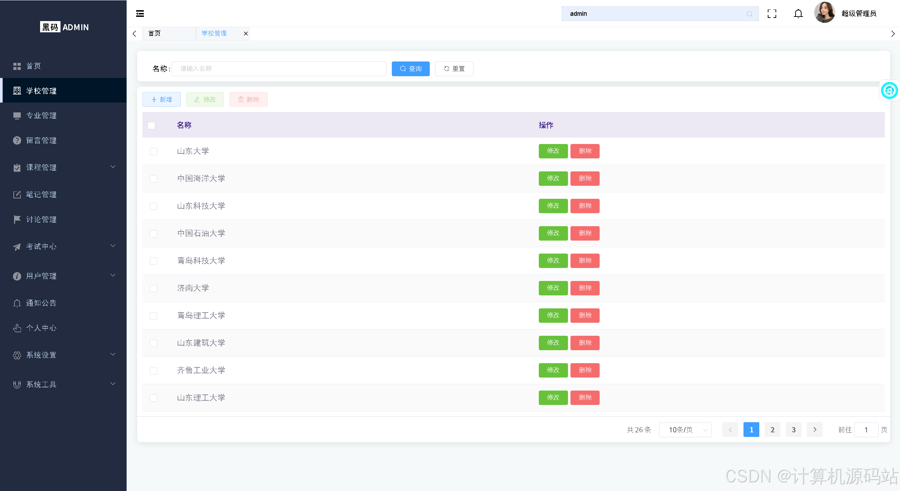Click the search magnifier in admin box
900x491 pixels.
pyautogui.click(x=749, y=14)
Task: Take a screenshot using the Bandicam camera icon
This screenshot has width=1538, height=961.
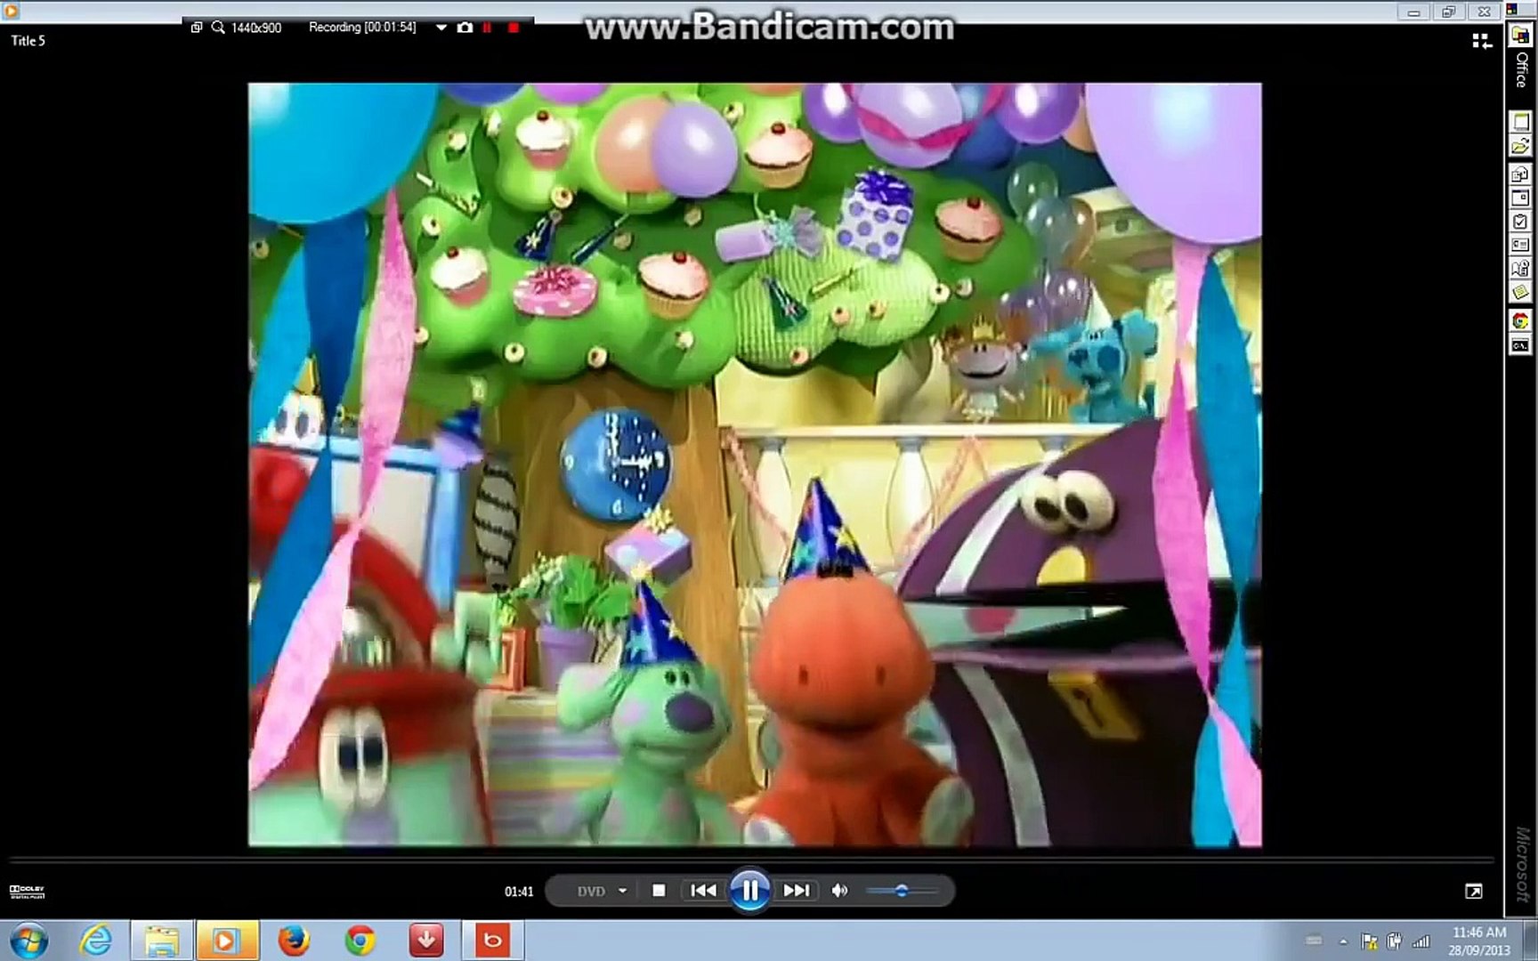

**TASK INSTRUCTIONS**
Work through the records line by line, and once you reach the final line, report only how many held "screenshot".

**TASK ANSWER**
2